Why Extra Innings Aren’t Nice

“It would be nice to win this right now,” Ron Santo said in the bottom of the 9th inning with Jeff Baker at the plate, two men on and two outs. Baker popped out and Cubs reliever Sean Marshall gave up the winning run in the 10th inning. The baseball gods weren’t in a very nice mood, at least as far as Cubs fans were concerned.

The extra innings didn’t stretch out like in the Mets-Cardinals game in St. Louis on Saturday. Twenty innings, the first 18 of which were scoreless? Outfielders taking the mound? I don’t think anyone likes to see a game go to the extra innings. Players, managers, coaches, and announcers don’t get paid anything extra. Ballparks stop serving beer after the 7th inning usually, so every extra inning played feels like prohibition-era baseball. Baseball without beer is like a movie without popcorn.
The worst baseball game I saw was a 15-inning Cubs-Cardinals game at Wrigley a couple of years ago during the Sammy Sosa years. The Old Style stopped flowing after the 7th inning, and fans began to get restless as the game dragged on in the 90-degree July weather. By the middle of the 15th, my dad and I decided to leave — neither team showed any signs of life, and the sun was leaving its mark on those of us left in the bleachers. 

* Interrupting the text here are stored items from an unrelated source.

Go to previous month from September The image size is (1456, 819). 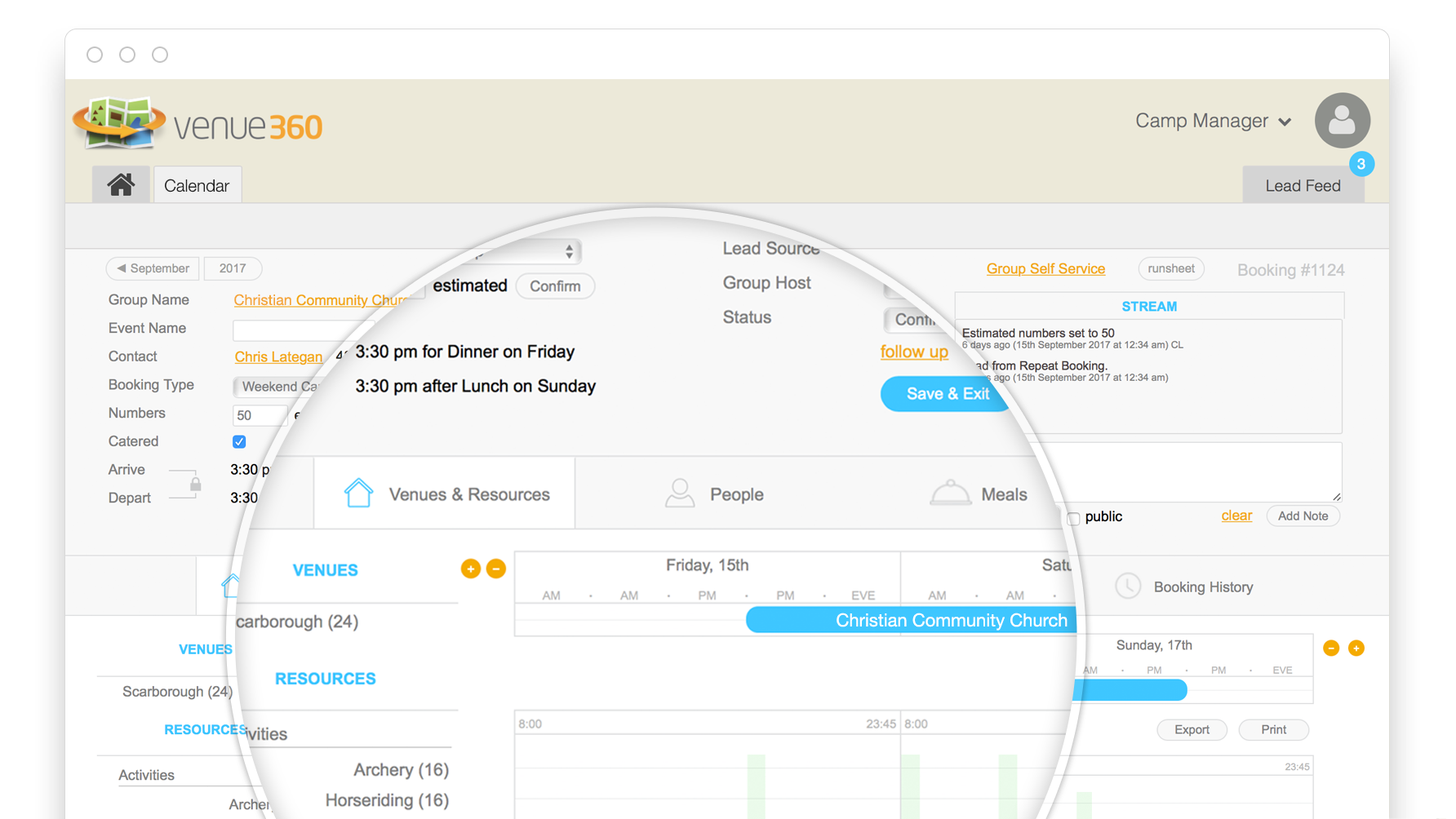coord(121,268)
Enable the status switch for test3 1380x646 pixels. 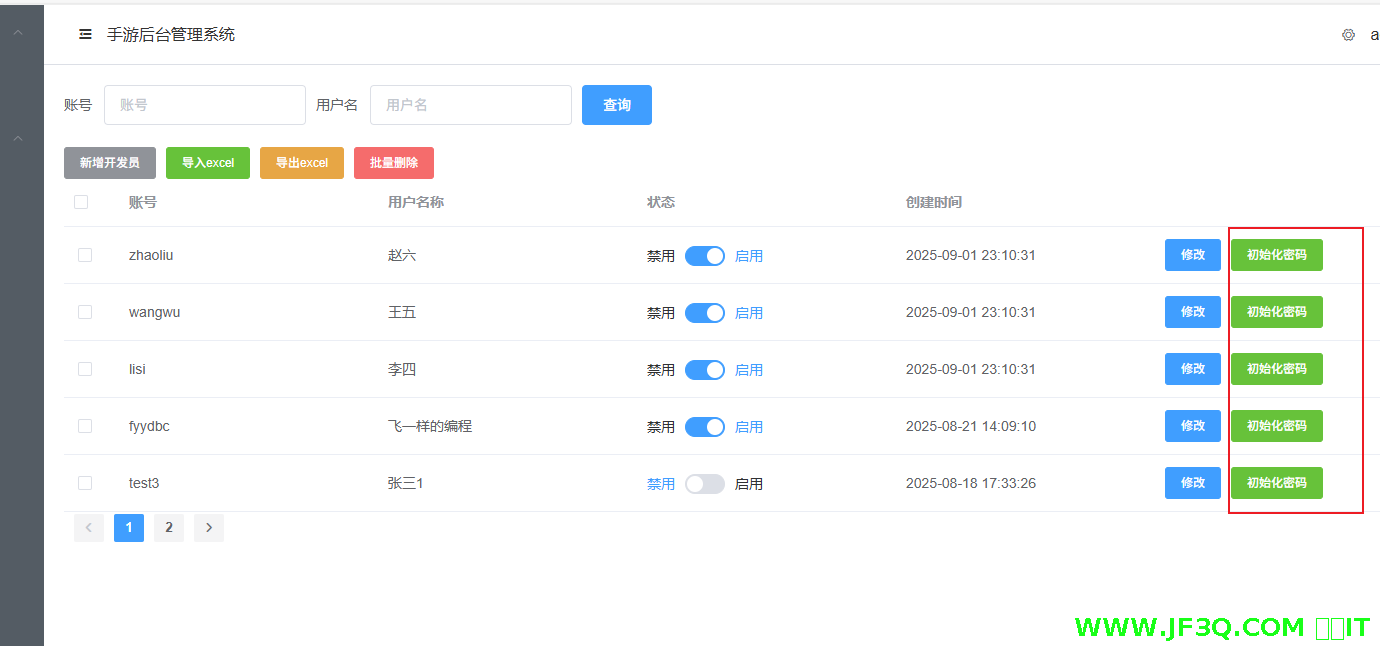click(x=704, y=484)
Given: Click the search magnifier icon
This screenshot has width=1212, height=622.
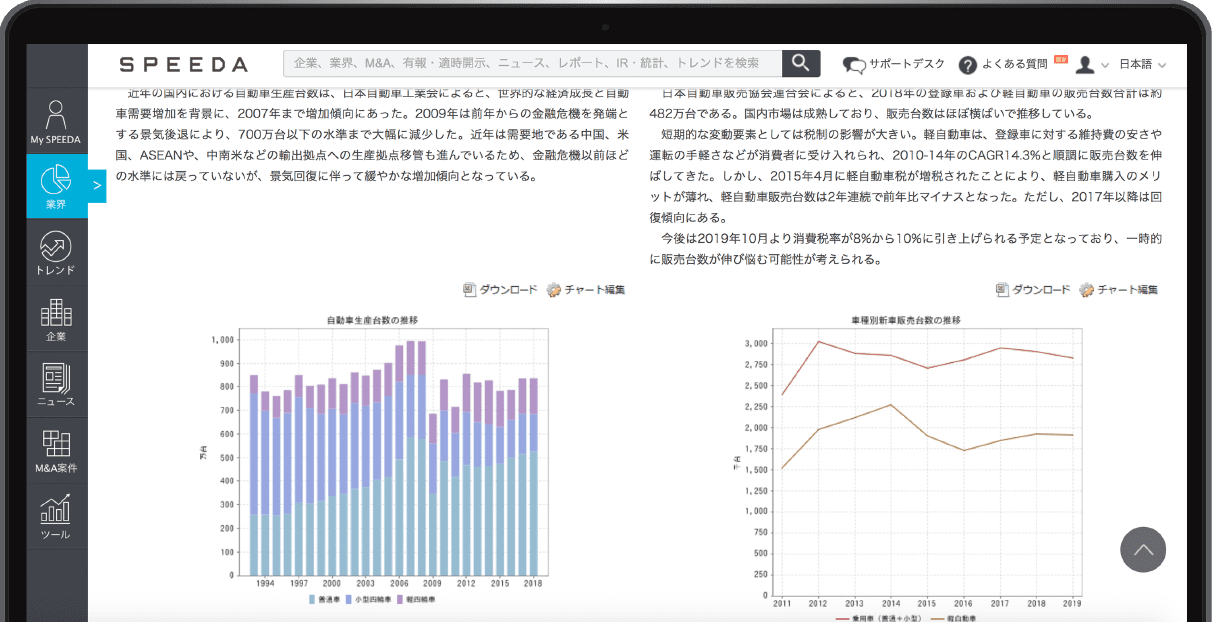Looking at the screenshot, I should click(800, 63).
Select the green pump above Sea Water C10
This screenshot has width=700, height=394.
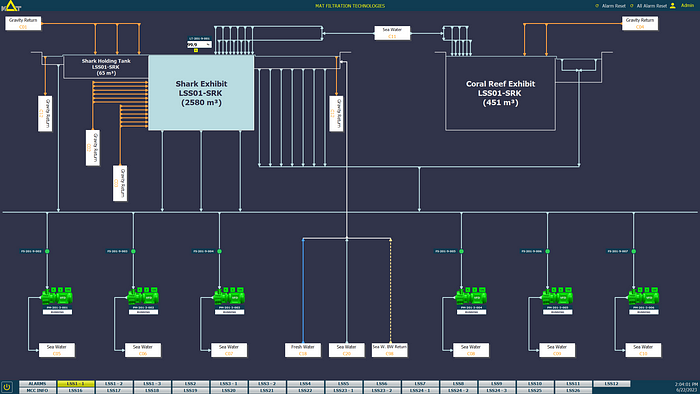tap(643, 296)
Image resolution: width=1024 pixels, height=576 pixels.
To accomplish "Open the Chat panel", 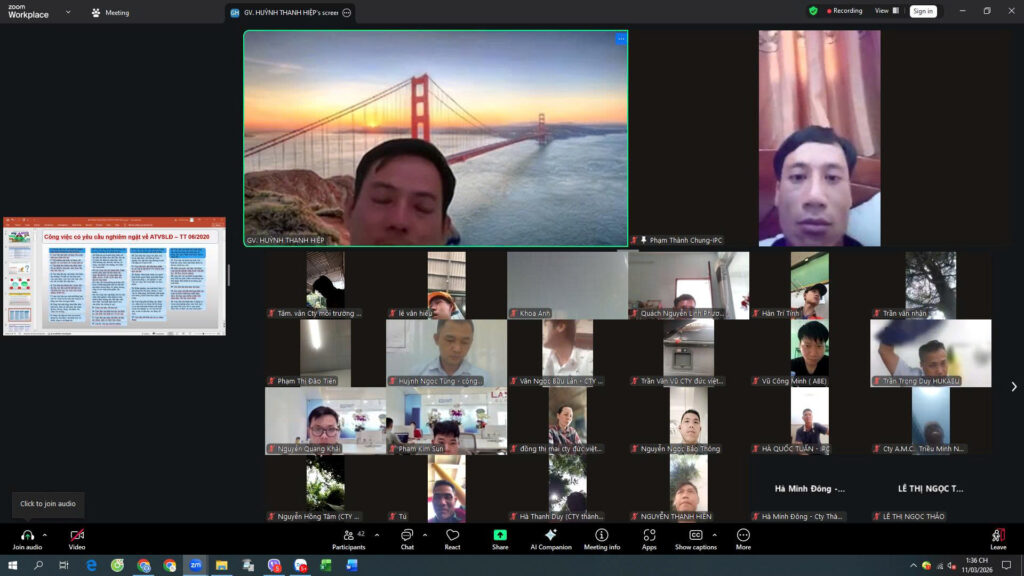I will tap(407, 536).
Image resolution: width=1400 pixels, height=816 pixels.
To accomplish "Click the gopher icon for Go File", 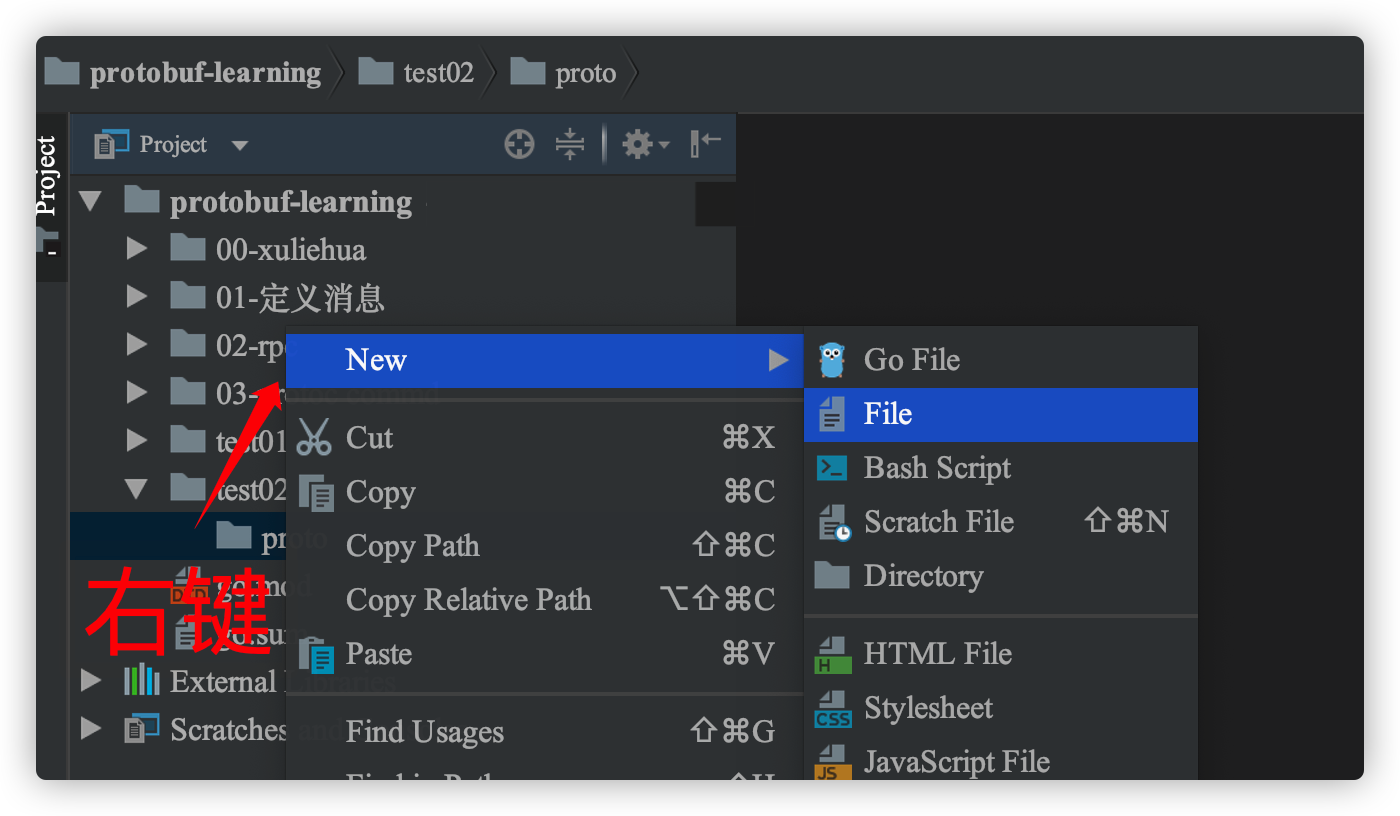I will (x=832, y=359).
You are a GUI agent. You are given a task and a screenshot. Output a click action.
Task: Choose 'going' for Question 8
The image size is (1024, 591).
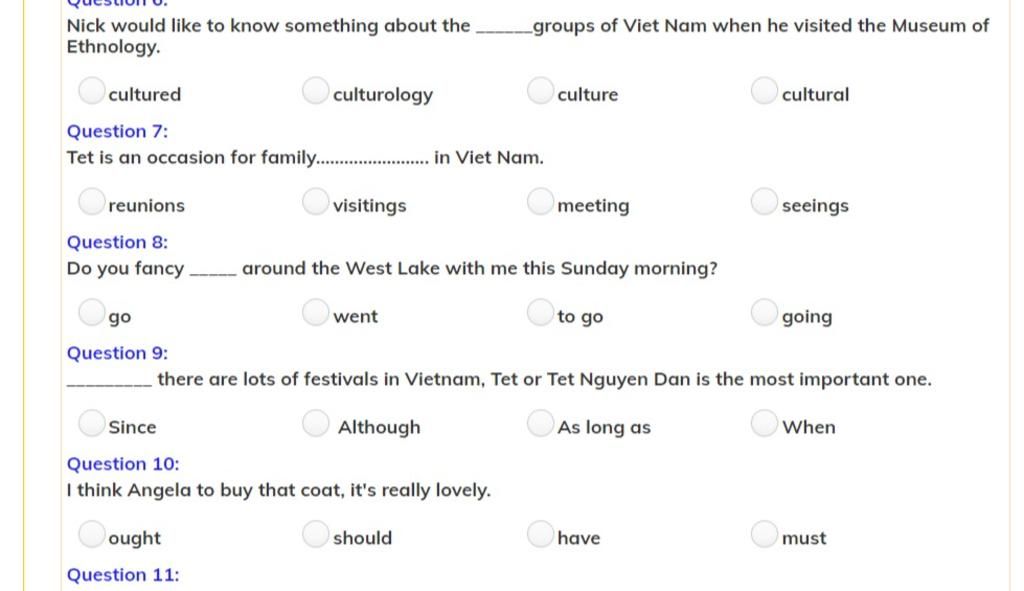[x=764, y=312]
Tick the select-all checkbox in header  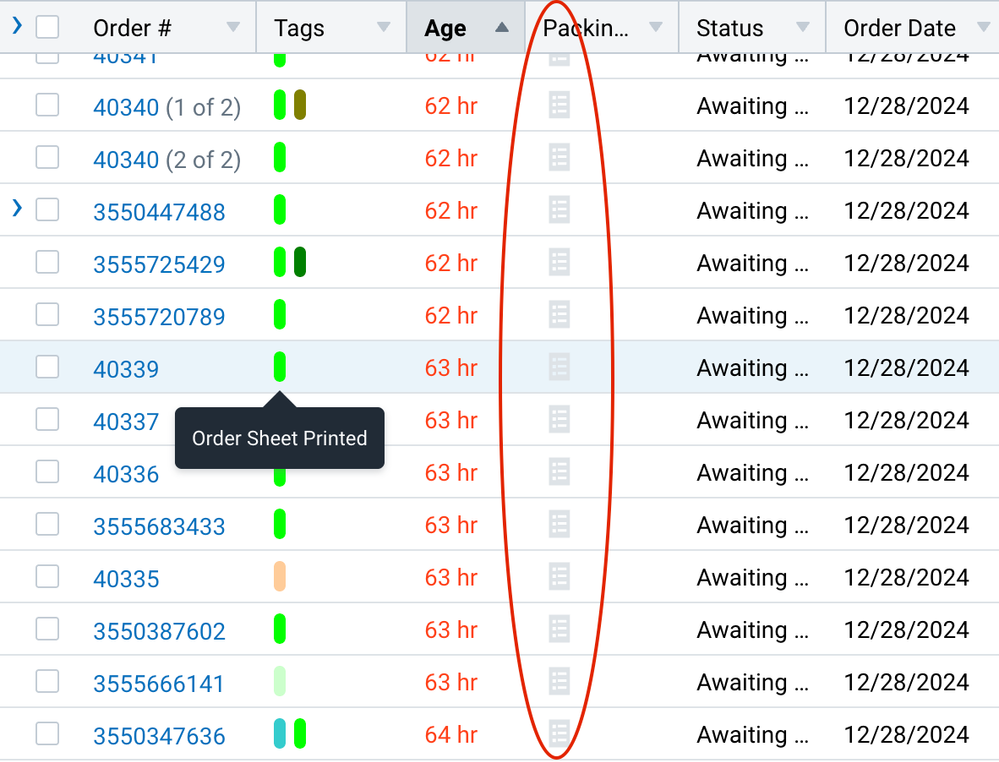[47, 27]
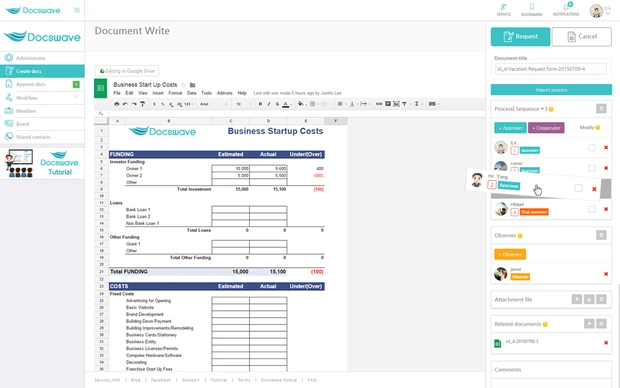This screenshot has width=620, height=388.
Task: Tick the Modify checkbox for Hibbert
Action: coord(592,209)
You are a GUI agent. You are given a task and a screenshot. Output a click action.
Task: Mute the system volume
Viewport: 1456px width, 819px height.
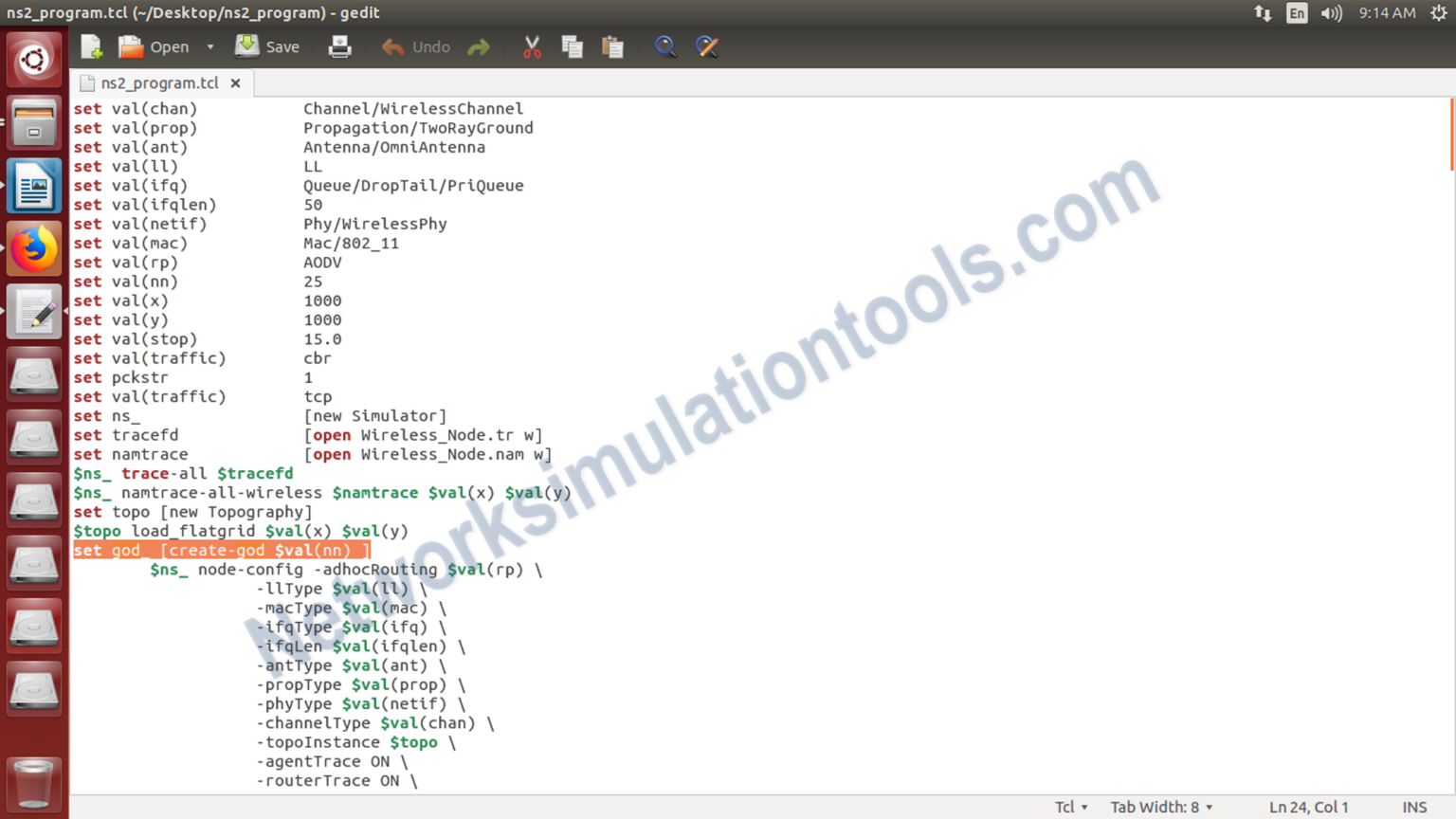(x=1331, y=13)
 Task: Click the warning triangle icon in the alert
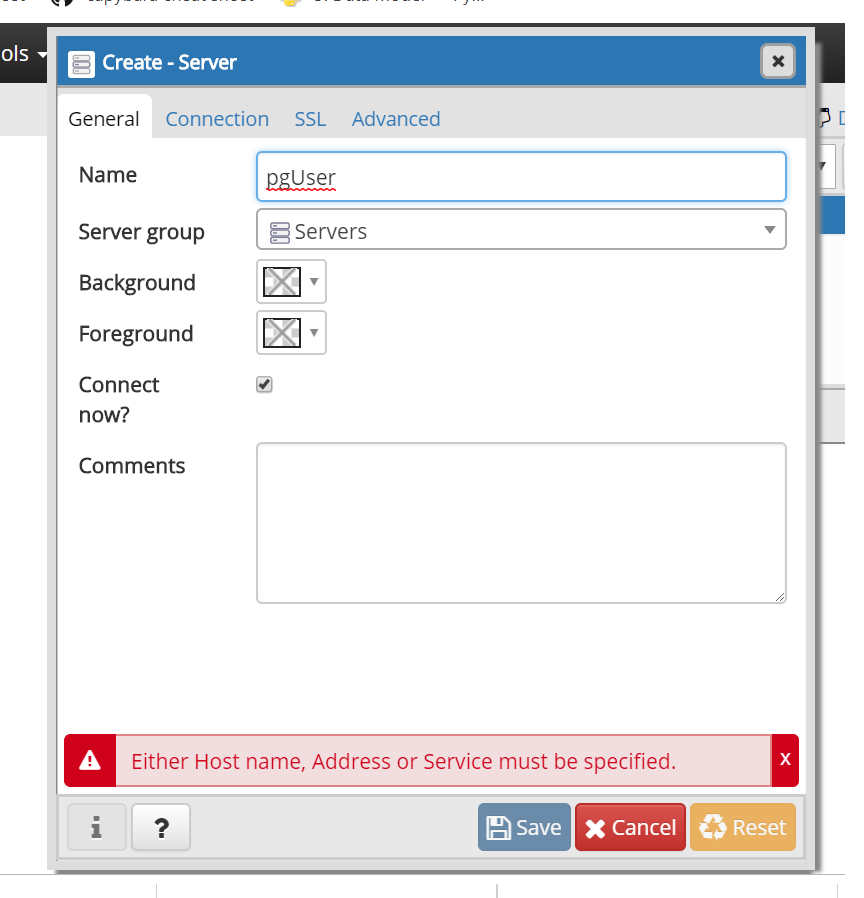[90, 761]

As we walked out of the ballpark dreaming of our car’s air conditioning, we heard the crowd roar behind us. After an 0-for-6 day in which he had failed to connect countless times with men in scoring position, Sammy Sosa had hit a game-winning home run in the bottom of the 15th. We shook our heads in frustration. It would have been nice to have seen the home run, but it would have been even nicer to have had it happen in the 9th inning. But, as Santo and Cubs fans know, the baseball gods aren’t always nice.